Late Whitney Houston’s daughter, Bobbi Kristina married her adoptive brother Nick Gordon earlier this month, and although they are not blood relatives, their new union is still considered incestuous.
Incest, while appalling to most, is something that has occurred time and time again, from the royal Hapsburg family to the residents of Central Afrika. It was a tactic used to maintain the purity of royal bloodlines as well as a means to preserve groups of people. Incest is not characteristic of one region or class of people it is a form of reproduction that contributes to human survival.
Authors of Telling Incest by Janice L. Doane and Devon L. Hodges discuss how the first Afrikan American novelists recounted the incidents of incest that plagued the community and led to the further marginalization of the Blacks facing socioeconomic issues. Incest is often attributed to being the cause of dysfunctional homes riddled with drug or alcohol abuse, over crowding, illness, poverty or a lack of intelligence. According to Megan Morris of She Knows Entertainment, during the divorce between Whitney Houston and Bobby Brown, Brown wrote this sworn statement: “Whitney took Bobbi Kris without my prior knowledge or consent, and moved to Orange County, California, where Whitney received treatment for her drug addiction… Although I was having severe financial problems, I did all I could to see my daughter.”
The splitting of Bobbi Kristina’s parents, her mother’s drug abuse as well as her family constantly being under the scrutiny of the media contributes to her dysfunctional childhood environment void of secure relationships.

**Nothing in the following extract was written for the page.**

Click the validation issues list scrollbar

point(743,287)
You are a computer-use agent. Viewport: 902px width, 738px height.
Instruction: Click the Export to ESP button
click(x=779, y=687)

Self esteem issues and problems in forming healthy relationships are a known result of these types of bonds. There are also health risks that are involved when those in incestuous relationships procreate. When ready to begin procreating, individuals look for partners that can offer the best genetic traits to pass on to their offspring. When two unrelated individuals procreate, their children have a larger gene pool of traits. This increases the likelihood that the stronger more desirable genetic traits will be passed on to the child. When two individuals who are blood related procreate, the gene pool is smaller, and it is more likely that defective genes will be passed on to children since the DNA is identical. Parents, children and siblings share about 50 percent of their genes while cousins share about 12.5 percent.

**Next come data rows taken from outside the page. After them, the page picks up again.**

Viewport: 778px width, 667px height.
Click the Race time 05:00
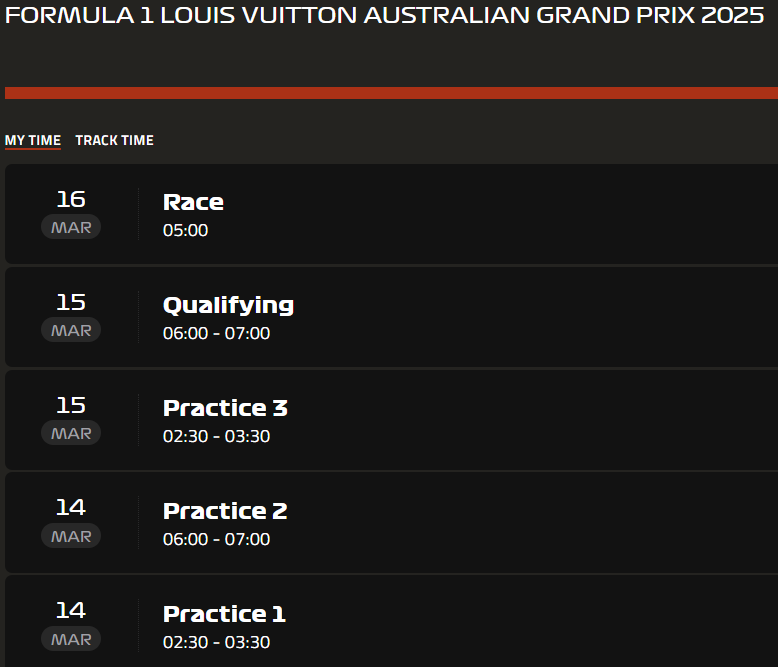[186, 230]
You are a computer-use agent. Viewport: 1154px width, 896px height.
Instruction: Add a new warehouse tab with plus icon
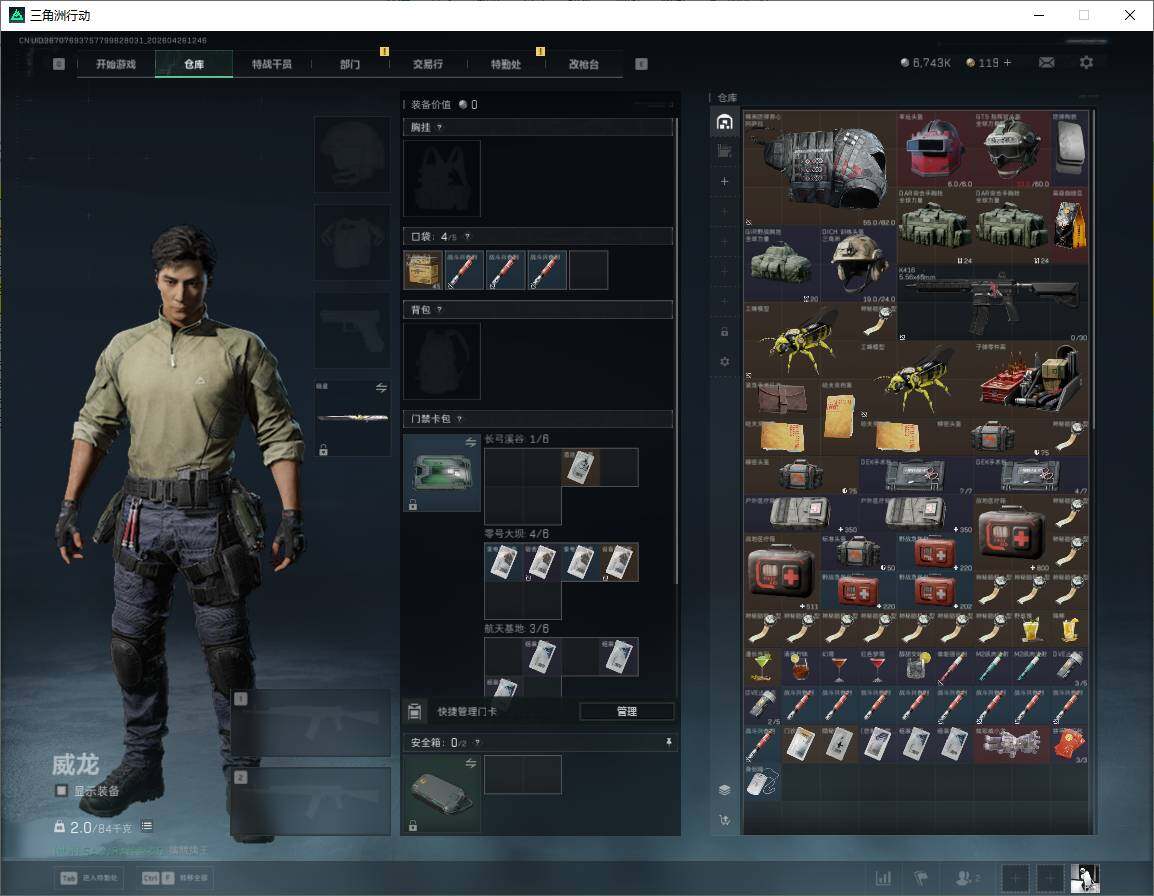725,181
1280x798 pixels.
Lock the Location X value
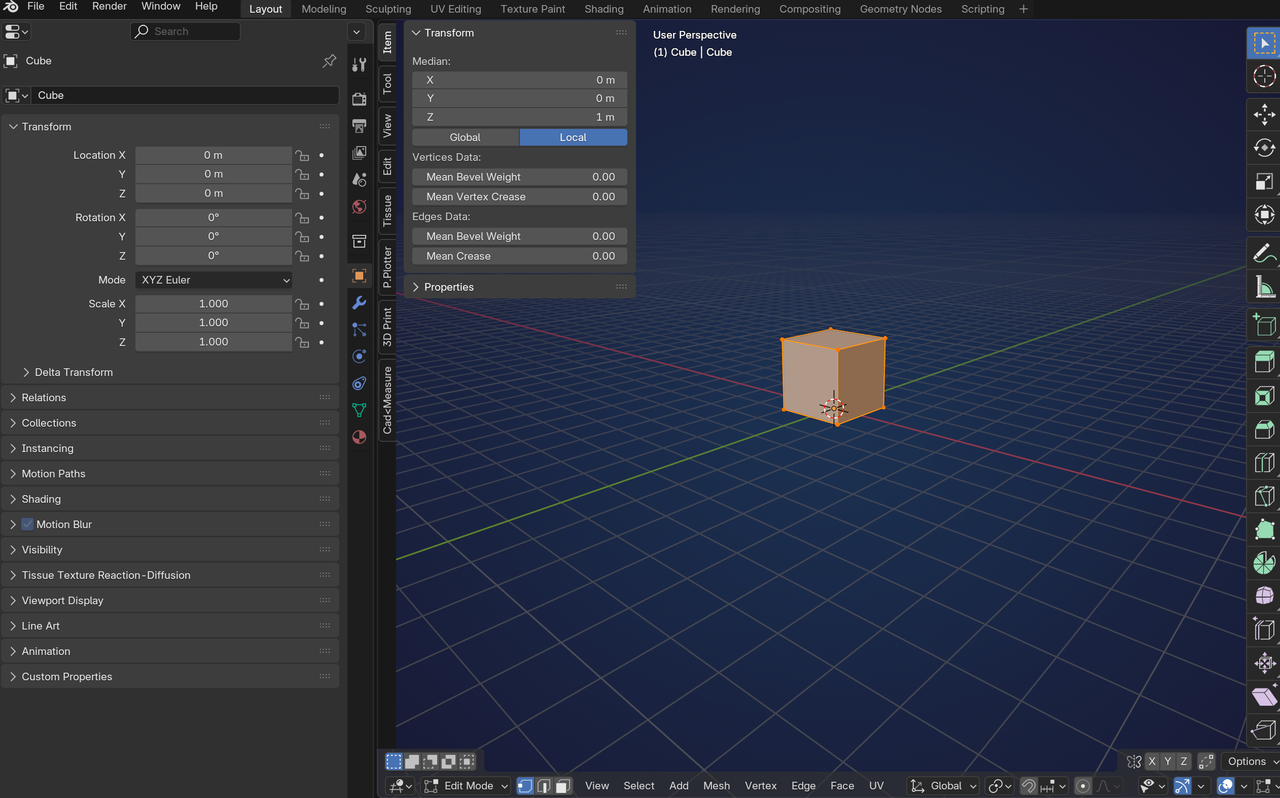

DNA testing is now used to determine the likelihood that a child might have two related parents by identifying chunks in the child’s DNA that show that the mother and father contributed identical genes.
Let’s say the father carries the gene for a certain disability, and the mother also carries the gene for that disability, it is more likely that the child will have that disability than if the parents were unrelated. While there is still a chance that parents who are unrelated both carry the same defective gene, the chances of that are less than if the parents share 50 percent of their genes. This can be illustrated by the study of Czechoslovakian children in which mothers had a child with someone they were related to and with someone they were not. The data shows that 42 percent of children that had parents who were related suffered severe birth defects or had a premature death while another 11 percent were developmentally impaired. In the group of children who were fathered by an unrelated male only seven percent had birth defects.

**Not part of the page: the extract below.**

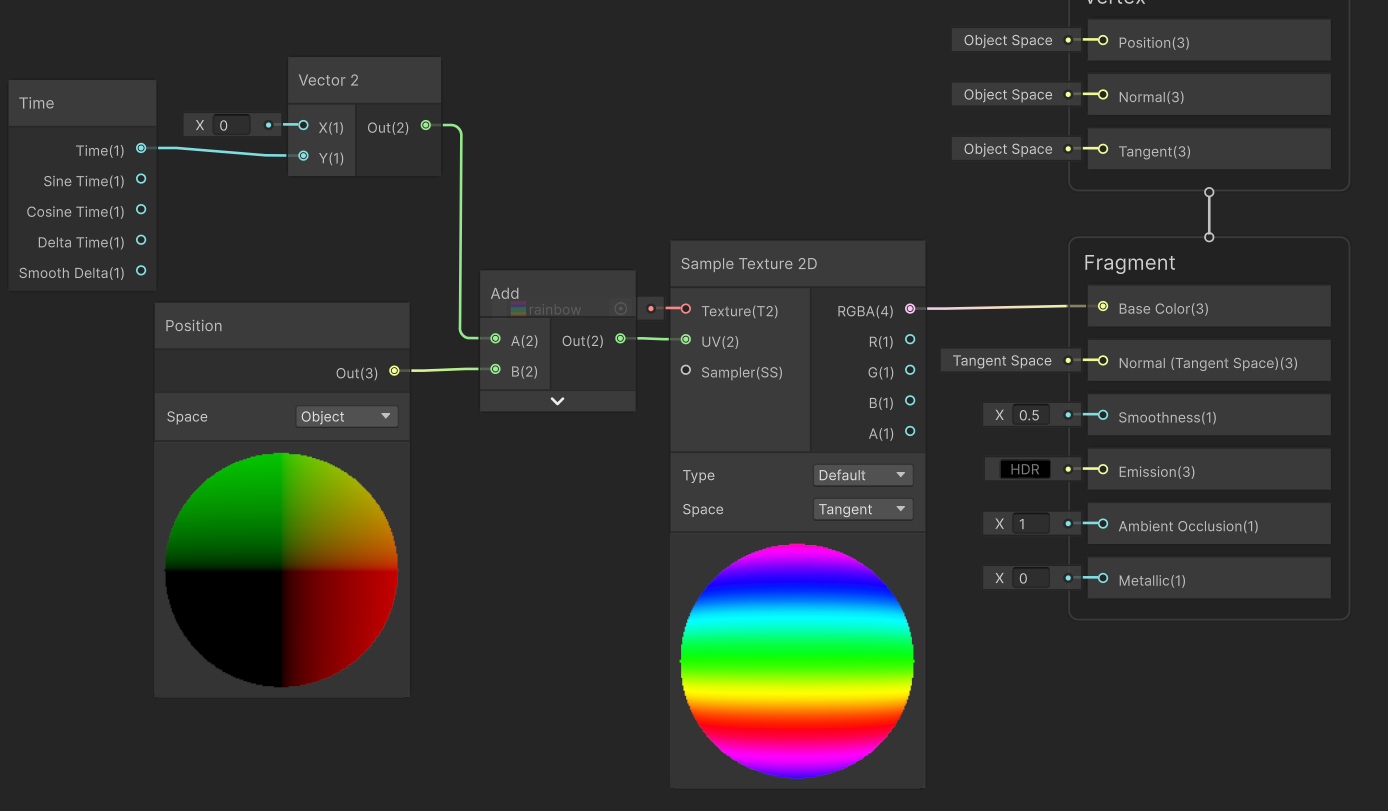Click the Base Color(3) block
The width and height of the screenshot is (1388, 811).
pyautogui.click(x=1209, y=307)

While Bobbi Kristina and her husband Nick Gordon are not blood related, they grew up with each other and violate the Westermarck effect that says, “People who live in close domestic proximity during the first few years of their lives become desensitized to later sexual attraction.”
Will Bobbi Kristina and Nick Gordon’s marriage lead to the acceptance of incestuous relationships? Will possible mental and developmental health defects not be considered? Only time will tell what the members of our society decide.